Streamflow Eval :: Visualization#

This notebook is an example of how a HyTEST user may examine streamflow benchmark results from a hydrologic model.

Here, we are viewing daily streamflow benchmark results from the example analysis of National Water Model Retrospective version 2.1, forced with AORC, at streamflow benchmark locations (“cobalt gages” Foks et al., 2022).

Two benchmark results are examined:

Step 0: Load Required Python Libraries#

try:
    import pandas as pd
    import holoviews as hv
    import hvplot.pandas
    import panel as pn
    from geoviews import tile_sources as gvts
except ImportError:
    print("A required library could not be found. ")
    raise

Step 1: Load Domain Data#

Loading the dataset representing the ‘cobalt’ gages. This includes location and other metadata about each gage. We will need this extra metadata to get lat/lon and other characteristics of the gage locations.

cobalt = pd.read_csv(
    'https://www.sciencebase.gov/catalog/file/get/6181ac65d34e9f2789e44897?f=__disk__22%2F1a%2Fd2%2F221ad2fe9d95de17731ad35d0fc6b417a4b53ee1',
    dtype={'site_no':str, 'huc_cd':str, 'reachcode':str, 'comid':str, 'gagesII_class':str, 'aggecoregion': str}, 
    index_col='site_no'
    )
# Re-format the gage_id/site_no string value.  ex:   "1000000"  ==> "USGS-1000000"
cobalt.rename(index=lambda x: f'USGS-{x}', inplace=True)
cobalt.rename(columns={'dec_lat_va':'Lat', 'dec_long_va':'Lon'} , inplace=True)
print(f"{len(cobalt.index)} gages in this benchmark")
cobalt.head(2)
5390 gages in this benchmark
Lat Lon comid reachcode reach_meas drain_sqkm huc02 gagesII_class aggecoregion complete_yrs n_days nldi swim gfv1d1 camels
site_no
USGS-01011000 47.069722 -69.079444 721640 01010002000001 53.747189 3186.8 01 Non-ref NorthEast 33 12146 1 1 1 0
USGS-01013500 47.237500 -68.582778 724696 01010003000003 7.660419 2252.7 01 Ref NorthEast 33 12146 1 1 1 1

Step 2: Load NWM Analysis#

This table is the collection of evaluation metrics comparing observed vs. modeled streamflow of the cobalt gages. This data is the result of the NWM Benchmark Analysis Notebook.

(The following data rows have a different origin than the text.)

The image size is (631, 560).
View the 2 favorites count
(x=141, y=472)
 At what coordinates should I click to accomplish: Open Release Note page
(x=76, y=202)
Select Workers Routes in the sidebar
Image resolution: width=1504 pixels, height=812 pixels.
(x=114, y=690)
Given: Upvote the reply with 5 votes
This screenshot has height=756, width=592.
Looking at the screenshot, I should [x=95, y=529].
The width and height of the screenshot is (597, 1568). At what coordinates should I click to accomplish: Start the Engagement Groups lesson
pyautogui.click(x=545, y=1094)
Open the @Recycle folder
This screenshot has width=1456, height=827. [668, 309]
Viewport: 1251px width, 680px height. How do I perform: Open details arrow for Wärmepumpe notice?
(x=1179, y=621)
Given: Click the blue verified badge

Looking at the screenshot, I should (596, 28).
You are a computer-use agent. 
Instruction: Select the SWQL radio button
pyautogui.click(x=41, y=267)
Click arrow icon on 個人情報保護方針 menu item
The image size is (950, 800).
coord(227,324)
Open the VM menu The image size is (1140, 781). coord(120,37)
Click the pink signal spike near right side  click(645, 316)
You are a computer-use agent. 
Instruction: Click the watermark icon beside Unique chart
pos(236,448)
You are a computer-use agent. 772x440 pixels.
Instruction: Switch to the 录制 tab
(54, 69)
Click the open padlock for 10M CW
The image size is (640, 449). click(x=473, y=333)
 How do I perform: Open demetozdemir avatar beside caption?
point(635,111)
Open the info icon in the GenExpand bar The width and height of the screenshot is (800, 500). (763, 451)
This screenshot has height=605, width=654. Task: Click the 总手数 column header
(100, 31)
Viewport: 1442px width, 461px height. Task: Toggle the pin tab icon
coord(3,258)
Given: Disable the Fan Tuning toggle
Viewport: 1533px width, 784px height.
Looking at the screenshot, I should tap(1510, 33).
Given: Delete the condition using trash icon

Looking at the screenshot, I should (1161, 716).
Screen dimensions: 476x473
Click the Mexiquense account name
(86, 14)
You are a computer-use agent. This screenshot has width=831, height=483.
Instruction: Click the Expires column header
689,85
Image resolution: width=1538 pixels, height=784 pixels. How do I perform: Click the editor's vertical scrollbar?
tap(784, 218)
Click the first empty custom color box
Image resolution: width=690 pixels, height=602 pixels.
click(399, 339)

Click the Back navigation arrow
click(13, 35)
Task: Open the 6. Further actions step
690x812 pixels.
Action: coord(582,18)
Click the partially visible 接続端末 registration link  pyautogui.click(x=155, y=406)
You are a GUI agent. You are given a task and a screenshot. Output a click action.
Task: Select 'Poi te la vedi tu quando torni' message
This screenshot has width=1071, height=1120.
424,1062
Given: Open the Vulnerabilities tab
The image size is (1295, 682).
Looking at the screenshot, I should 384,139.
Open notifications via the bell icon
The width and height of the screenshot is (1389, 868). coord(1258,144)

NWM = pd.read_csv(r'./NWM_v2.1_streamflow_example.csv', dtype={'site_no':str} ).set_index('site_no', drop=False)
# Merge benchmarks with cobalt data to form a single table, indexed by site_no
metrics = NWM.columns.tolist()[1:] #list of columns, EXCEPT the first column (site_no)
NWM = NWM.merge(
    cobalt, # Table to merge with NWM
    how='left',            # left join preserves only records which have an index in NWM dataframe.
    left_index=True, 
    right_index=True
    )
# The effect of the left join is that if a cobalt gage does not have a computed benchmark in NWM, 
# (e.g. due to error in the analysis process), it is dropped from the visualization set.

Step 3: Visualize NWM Benchmark Results#

A quick look at the joined data table shows that we have a collection of metrics, and the associated metadata, all indexed by the site_id. This table is sortable by column – you can scroll and select to explore the raw result.

NWM.hvplot.table(
    columns=['site_no', 'drain_sqkm','KGE', 'NSE','logNSE','pearson','spearman','rSD','pbias','pBiasFMS','pBiasFHV','pBiasFLV','complete_yrs','n_days'], 
    sortable=True, 
    selectable=True
)

Step 3a: Benchmark Results Mapped Over the Spatial Extent of the Conterminous United States#

var_select = pn.widgets.Select(name='Metric', options=metrics, value='pearson')
base_map_select = pn.widgets.Select(name='Basemap:', 
                                    options=list(gvts.tile_sources.keys()), 
                                    value='OSM')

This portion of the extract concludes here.